Blood, which makes up about 8 percent of an average person’s weight, plays a crucial role in delivering nutrients, carrying oxygen, transporting waste products and fighting pathogens. A rapid growth in abnormal blood cells that cannot carry out its duty leads to blood cancers that can be lethal, such as lymphoma and leukemia.

Blood cancer patients go through radiation or chemotherapy to get rid of the cancerous blood stem cells and replace them with new and healthy ones through stem cell transplantation. However, up to 25 percent of these cases don’t survive because the replenishment of blood cells is too slow. An international team of scientists found a way to speed up blood production by boosting the activity of blood-making stem cells with a vitamin B3 analog — nicotinamide riboside (NR).

A small pool of blood-making cells is responsible for the production of 1011 mature blood cells per day in a healthy adult. These blood-forming cells, called hematopoietic stem cells (HSC), found in the bone marrow, have unique properties: they can self-renew, differentiate into specialized cells, mobilize out of the bone marrow into the blood and induce self-destruction. 

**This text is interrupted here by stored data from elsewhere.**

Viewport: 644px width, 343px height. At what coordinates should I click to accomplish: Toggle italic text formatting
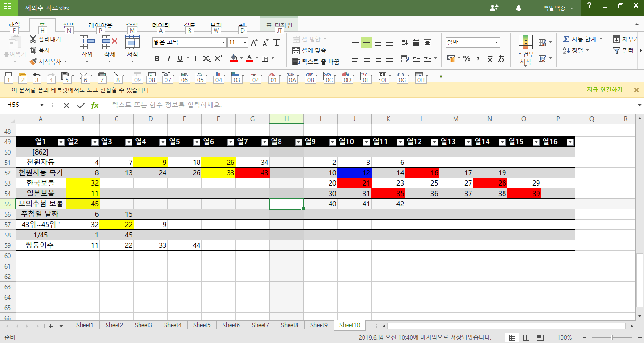point(169,59)
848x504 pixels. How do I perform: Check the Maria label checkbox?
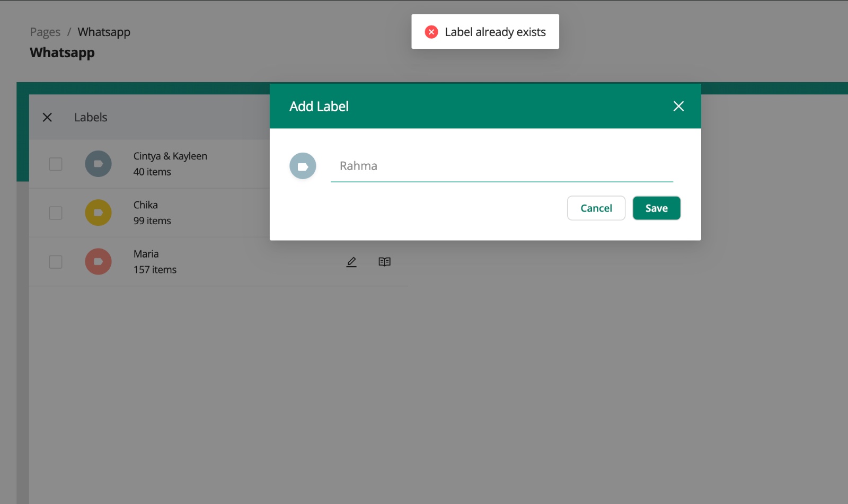coord(56,262)
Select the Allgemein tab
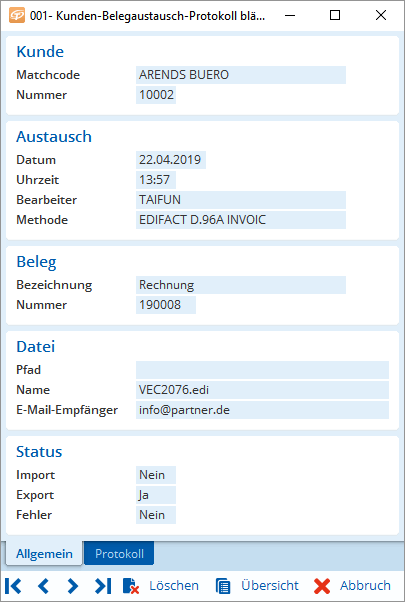The image size is (405, 602). coord(44,554)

Although HSCs are powerful, reconstituting the entire blood-cell supply system can be an overwhelming job. The stress of producing blood cells for the body triggers the mitochondria, the powerplant of cells, to increase oxidative phosphorylation — the process of energy generation. But boosting the mitochondria activity comes at the cost of the stem cells aging prematurely. 

NR Improves Blood Stem Cell Function

Previous studies showed that the vitamin B3 analog, NR, activates pathways that respond to mitochondrial stress in body tissues and muscle regeneration. When researchers introduced NR to human and mouse HSCs, the function of the stem cells improved and increased mitochondrial recycling, which the cells rid themselves of the stressed-out, damaged mitochondria for new, healthy ones.


Naveiras and colleagues describe the effects of vitamin B3 derivatives in blood formation, of which they find nicotinamide riboside (NR) to most potently increase blood progenitors. Treating purified mouse or human blood stem cells with NR improved their mitochondrial quality and reduced the toxicity of bone marrow transplantation in mice. (Vannini et al., 2019)

To test whether NR increases the survival of HSC transplantation, the team put mice through irradiation procedures to eliminate their blood cells and treated them with low-dose HSC transplantation. While none of the mice fed with a regular diet survived, NR-fed mice had an 80 percent chance of survival after the experiment, along with accelerated blood recovery. In immune-deficient mice, NR also increased the production of leukocytes, white blood cells.

“We expect nicotinamide riboside and other mitochondrial modulators to become a complementary approach for increasing stem cell fitness and accelerating blood production, either through dietary supplementation or pharmacological administration,” says senior author Olaia Naveiras of Ecole Polytechnique Fé dé rale de Lausanne (EPFL), Switzerland, in a statement.

This study is the first to demonstrate that NR, as a dietary supplement, can boost the function of the blood stem cells, unveiling NR’s potential to prevent blood-recovery failures. The researchers also noted that the NR and other molecules with similar functions, such as nicotinamide mononucleotide, might become a supportive treatment that expands beyond blood-cancer patients. It may also help patients with blood-related autoimmune disorders in the future.